A quel punto, il datore di lavoro adiva il Tribunale di Siracusa – Sez. Lav. – ritenendo che il lavoratore non poteva vantare nei suoi confronti alcun credito per le somme che avrebbe potuto percepire in data successiva alle offerte di lavoro sopra richiamate, se le avesse accettate, e chiedeva che dal credito riconosciuto al lavoratore a titolo di risarcimento del danno venissero dedotte le somme che avrebbe percepito quest’ultimo se avesse accettato le suddette proposte di lavoro.
In primo grado, il Tribunale di Siracusa dava ragione al lavoratore, ritenendo che le proposte lavorative del datore di lavoro avessero natura differente dall’adempimento dell’obbligo di reintegrazione statuito precedentemente con la sentenza del medesimo Tribunale.
Non ritenendosi soddisfatto, il datore di lavoro proponeva appello dinanzi alla Corte d’Appello di Catania, la quale anch’essa dava ragione al lavoratore, patrocinato dall’Avv. Stefano Galofaro, accogliendo l’eccezione preliminare formulata dal lavoratore e condannando il datore di lavoro al pagamento anche delle spese processuali.

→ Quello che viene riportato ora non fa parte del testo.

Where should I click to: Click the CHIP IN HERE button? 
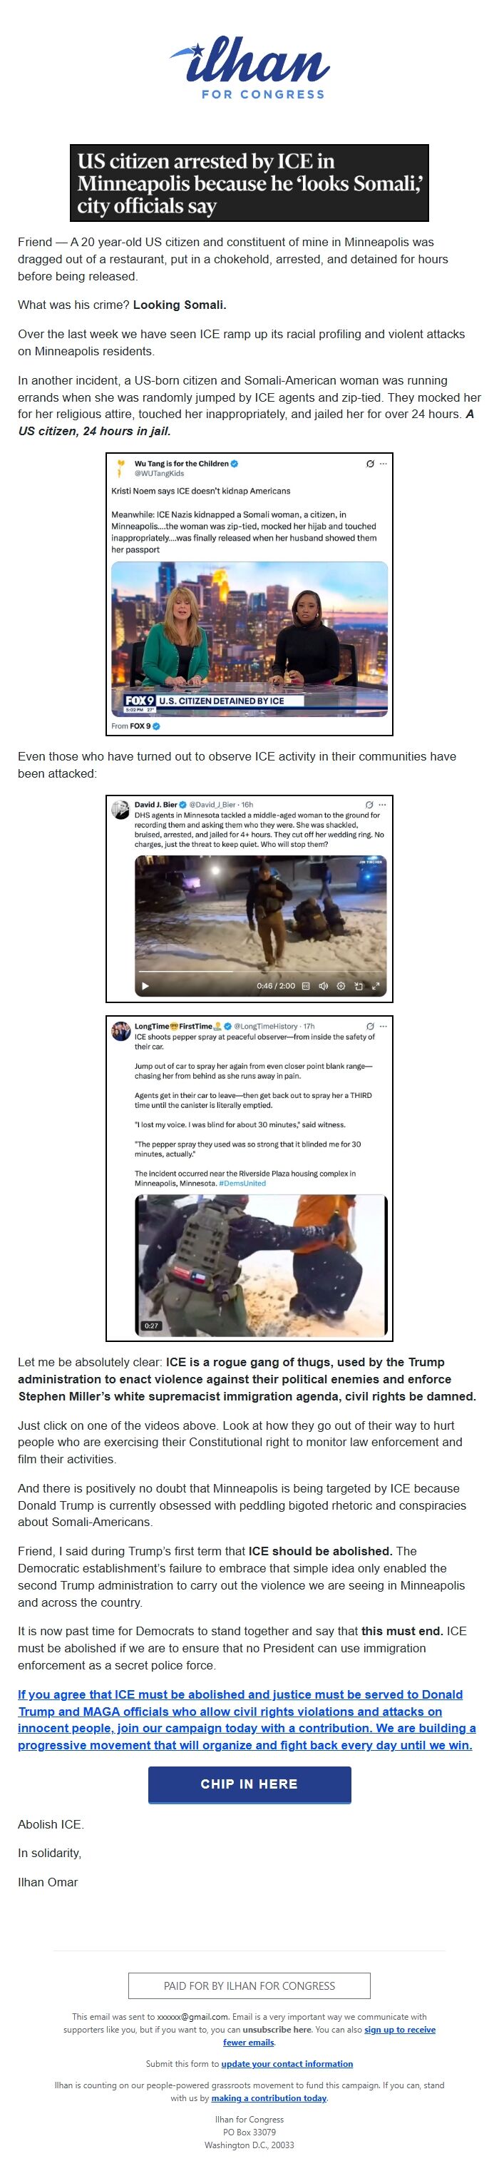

Infatti, i Giudici di secondo grado hanno statuito che il datore di lavoro avrebbe dovuto far valere le proprie doglianze nell’ambito della sopra citata procedura esecutiva intrapresa dal lavoratore per il pagamento delle retribuzioni non corrisposte, attraverso lo strumento dell’opposizione all’esecuzione e non già, in via autonoma, attraverso un giudizio di cognizione ordinaria, tardivamente intrapreso con il ricorso che ha originato la sentenza impugnata e che, quindi, è stato respinto.